PROBLEM:
Your output should be exactly the lines from the one containing "Given: Click the CoCo workspace folder icon" through the final line of the records, both included, with every picture left out.

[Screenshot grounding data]

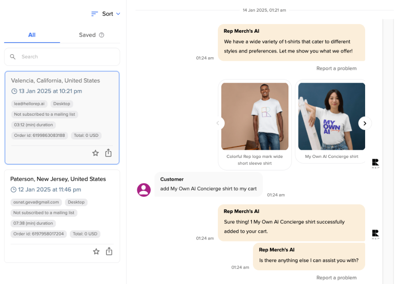The height and width of the screenshot is (284, 400).
Task: Share the Valencia, California conversation
Action: (109, 153)
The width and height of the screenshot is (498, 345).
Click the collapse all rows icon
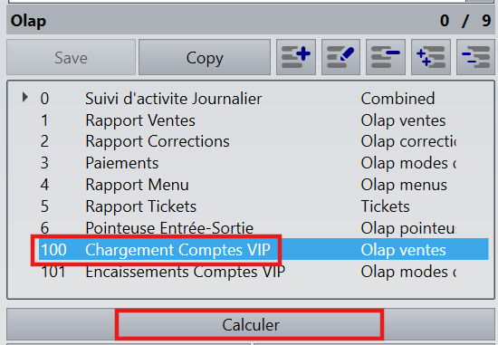(475, 57)
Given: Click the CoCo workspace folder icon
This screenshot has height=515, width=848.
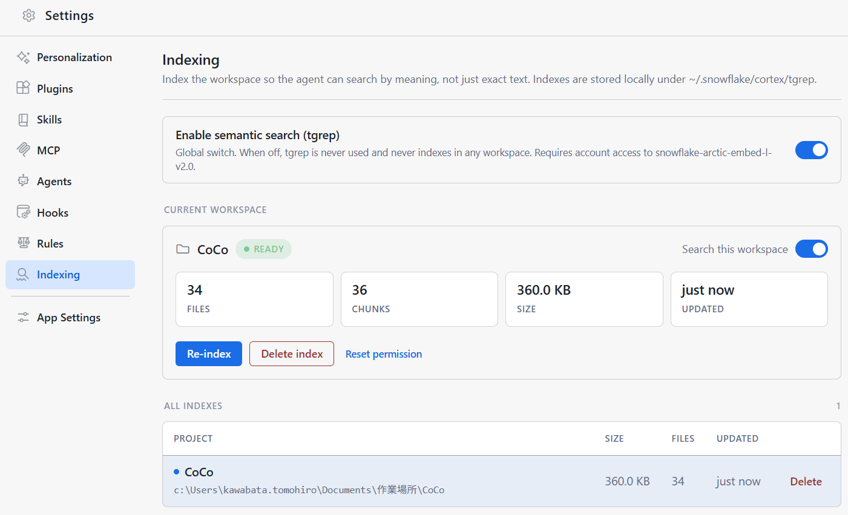Looking at the screenshot, I should click(x=183, y=249).
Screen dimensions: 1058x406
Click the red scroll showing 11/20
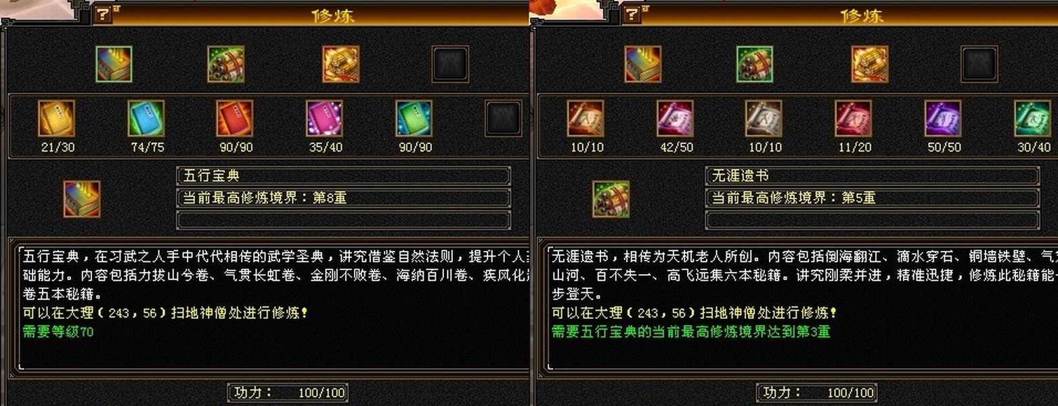854,118
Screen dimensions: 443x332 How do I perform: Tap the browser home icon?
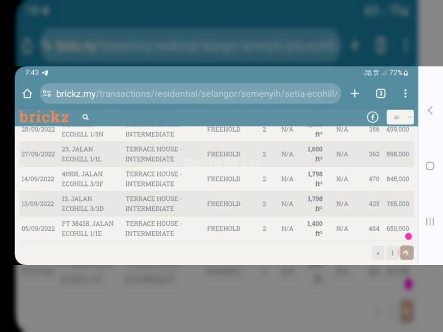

RESPONSE TO THIS EXERCISE:
Given: Click the CoCo workspace folder icon
This screenshot has height=515, width=848.
Looking at the screenshot, I should click(x=183, y=249).
Screen dimensions: 1058x406
Click the red scroll showing 11/20
854,118
Screen dimensions: 443x332 How do I perform: Tap the browser home icon?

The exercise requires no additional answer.